• [PROBLEM DETAILS] Only an exact copy belongs in the answer: the line with "Instruction: Click the" and every line after it through the end of the records, pictures left out.

• [DATASET RECORDS]
------------

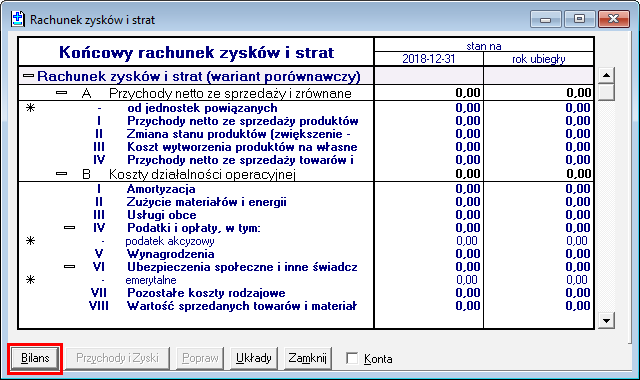This screenshot has width=640, height=380.
Task: Collapse section B 'Koszty działalności operacyjnej'
Action: click(61, 173)
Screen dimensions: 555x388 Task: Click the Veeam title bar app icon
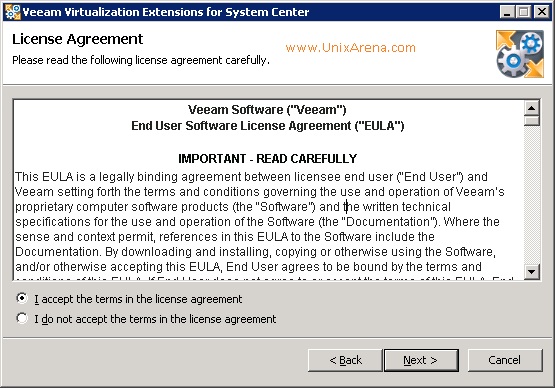tap(13, 12)
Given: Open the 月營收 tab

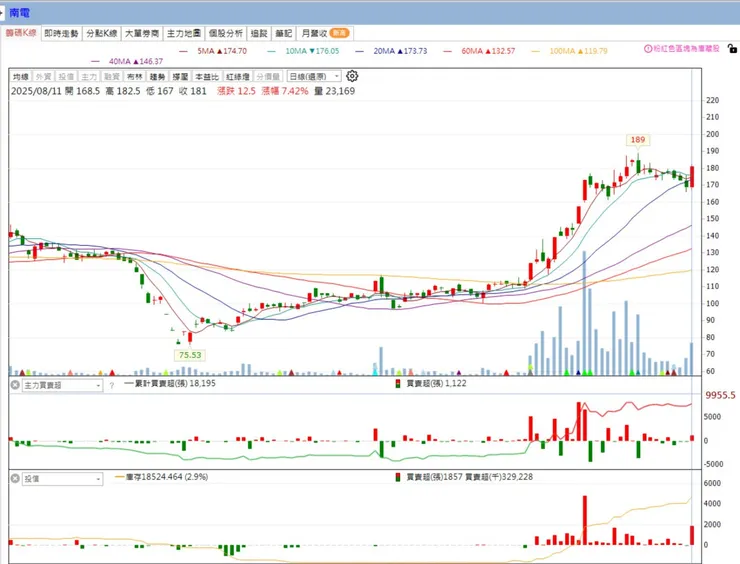Looking at the screenshot, I should click(x=325, y=33).
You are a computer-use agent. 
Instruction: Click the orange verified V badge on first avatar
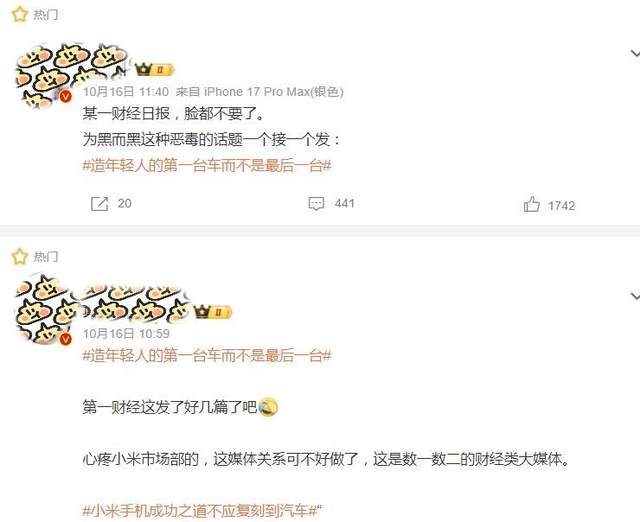pos(65,97)
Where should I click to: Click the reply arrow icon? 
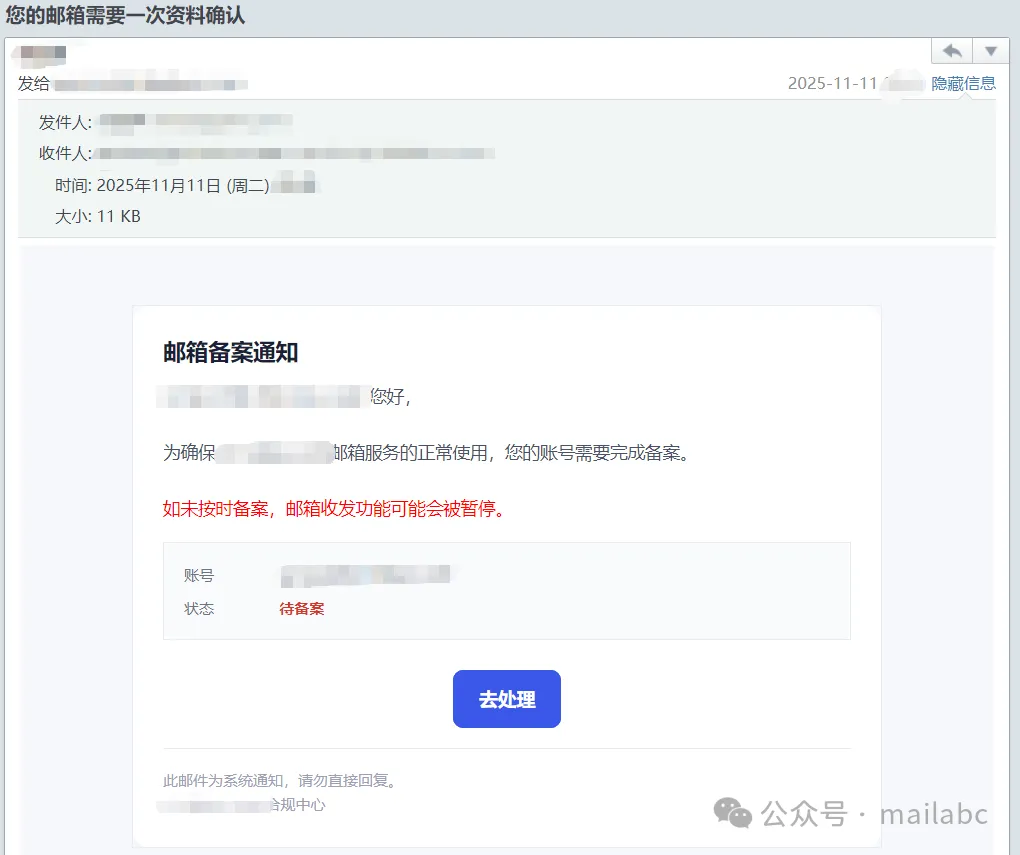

------------

• [RESPONSE AREA]
Instruction: Click the orange verified V badge on first avatar
pos(65,97)
Where should I click to: Click the reply arrow icon? 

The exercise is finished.